Background: Understanding interindividual variability in medication dosing is central to precision medicine. Despite significant pharmacogenomic (PGx) insights into key biological pathways influencing drug response, the polygenic contribution to dose variability and the potential of electronic health records for maintenance dose estimation remain largely unexplored.

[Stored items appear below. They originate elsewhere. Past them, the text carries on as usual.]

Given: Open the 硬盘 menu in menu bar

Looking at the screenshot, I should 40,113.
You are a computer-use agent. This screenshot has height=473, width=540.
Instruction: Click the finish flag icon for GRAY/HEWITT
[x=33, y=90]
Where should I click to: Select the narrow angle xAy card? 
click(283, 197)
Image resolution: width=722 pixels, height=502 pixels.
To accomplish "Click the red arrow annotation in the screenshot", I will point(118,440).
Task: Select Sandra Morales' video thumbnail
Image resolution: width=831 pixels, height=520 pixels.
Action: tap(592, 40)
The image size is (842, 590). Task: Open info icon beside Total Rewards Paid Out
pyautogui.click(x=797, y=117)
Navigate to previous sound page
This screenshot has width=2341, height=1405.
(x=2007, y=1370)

Methods: We leveraged longitudinal drug purchase data linked to the Estonian Biobank (N = 212,000) to derive individual-level daily doses per purchase as well as median and maximum doses as consolidated metrics across purchases for cardiovascular and psychiatric drugs: statins, warfarin, metoprolol, antidepressants, and antipsychotics. Associations with polygenic scores (PGSs) for 16 traits were assessed using linear mixed models and multivariable regression with a forward stepwise approach. Genome-wide association studies (GWAS) were followed by gene set enrichment analyses for known PGx genes.

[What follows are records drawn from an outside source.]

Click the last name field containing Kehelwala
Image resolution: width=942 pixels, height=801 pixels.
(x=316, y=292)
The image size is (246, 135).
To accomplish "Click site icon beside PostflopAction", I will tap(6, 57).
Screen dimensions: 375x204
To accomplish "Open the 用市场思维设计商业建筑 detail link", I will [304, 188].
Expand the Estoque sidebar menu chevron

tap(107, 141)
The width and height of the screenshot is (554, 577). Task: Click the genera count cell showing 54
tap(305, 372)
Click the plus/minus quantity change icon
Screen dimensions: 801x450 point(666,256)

Results: Sample sizes ranged from 684 (antipsychotics) to 20,642 (statins), with median doses reflecting typical maintenance doses. Trait-specific PGSs were significant for the daily dose of statins (coronary heart disease PGS, β = 0.02, P = 5.9 × 10^-10) and metoprolol (systolic blood pressure PGS, β = 0.03, P = 7.5 × 10^-13). The PGS for body mass index was linked to daily doses of statins (β = 0.02, P = 6.4 × 10^-7), metoprolol (β = 0.03, P = 1.4 × 10^-14), and warfarin (β = 0.03, P = 0.001), whereas the PGS for educational attainment showed opposing associations with statins (β = - 0.01, P = 5.9 × 10^-4) and antidepressants (β = 0.01, P = 0.002). Median and maximum doses yielded similar, though generally weaker, associations. GWAS confirmed signals for metoprolol (CYP2D6, P = 1.1 × 10^-20) and warfarin (CYP2C9, P = 8.9 × 10^-60; VKORC1, P = 4.2 × 10^-148), as well as enrichment of PGx signals for individual statins (P = 0.02 for simvastatin, P = 0.03 for atorvastatin). Associations remained significant after adjusting for disease-specific PGSs, suggesting independent contributions of PGx loci.

Conclusions: These findings illustrate the feasibility and value of leveraging real-world electronic health records to derive pharmacologically meaningful medication dosing phenotypes. Both polygenic and pharmacogenomic signals contribute to dose variability, underscoring their potential utility in personalized prescribing strategies.

Keywords: Biobank; Electronic Health Records; Genome-wide association study; Medication dosing; Pharmacogenomics; Polygenic scores; Real-world health data.

Fig. 1

Overview of the study design. Purchase data were used to derive three dose variables: (i) daily dose at each purchase, (ii) median dose across purchases, and (iii) maximum dose across purchases. PGSs were tested for associations with the dose variables using linear mixed models for daily doses, linear regression for median doses and logistic regression for maximum doses, with GWAS performed for the latter two measures. I(max dose) is the indicator function that is 1 if the person has the max dose, and 0 otherwise. BMI body mass index, HbA1c glycated haemoglobin, LDL low-density lipoprotein, HDL high-density lipoprotein, TG triglycerides, eGFR estimated glomerular filtration rate, ALT alanine aminotransferase, SBP systolic blood pressure, EA educational attainment, EVERSMK ever smoking, CHD coronary heart disease, MDD major depressive disorder, SCZ schizophrenia, VTE venous thromboembolism, AD antidepressant.

Fig. 2

Effect sizes for PGSs significantly associated with derived dose variables. Only PGSs that surpassed Bonferroni correction and were independently associated are shown for A daily doses, B median doses, and C maximum doses. Different colours represent distinct PGSs: red for coronary heart disease (CHD), blue for body mass index (BMI), green for educational attainment (EA), purple for systolic blood pressure (SBP), and yellow for high-density lipoprotein (HDL).

Fig. 3

GWAS results for metoprolol and warfarin. Manhattan plot for metoprolol A median dose and B maximum dose adjusted for birth year, sex, treatment length on supply, and the first ten PCs. Manhattan plot for warfarin C median dose and D maximum dose adjusted for birth year, sex, treatment length on supply, and the first ten PCs. The y-axis represents − log₁₀(P-values) for the association of SNVs with the dose variables, the horizontal dashed line indicates the genome-wide significance threshold (P < 5 × 10⁻⁸), red dots genome-wide significant SNVs, and number 23 on x-axis denotes chromosome X.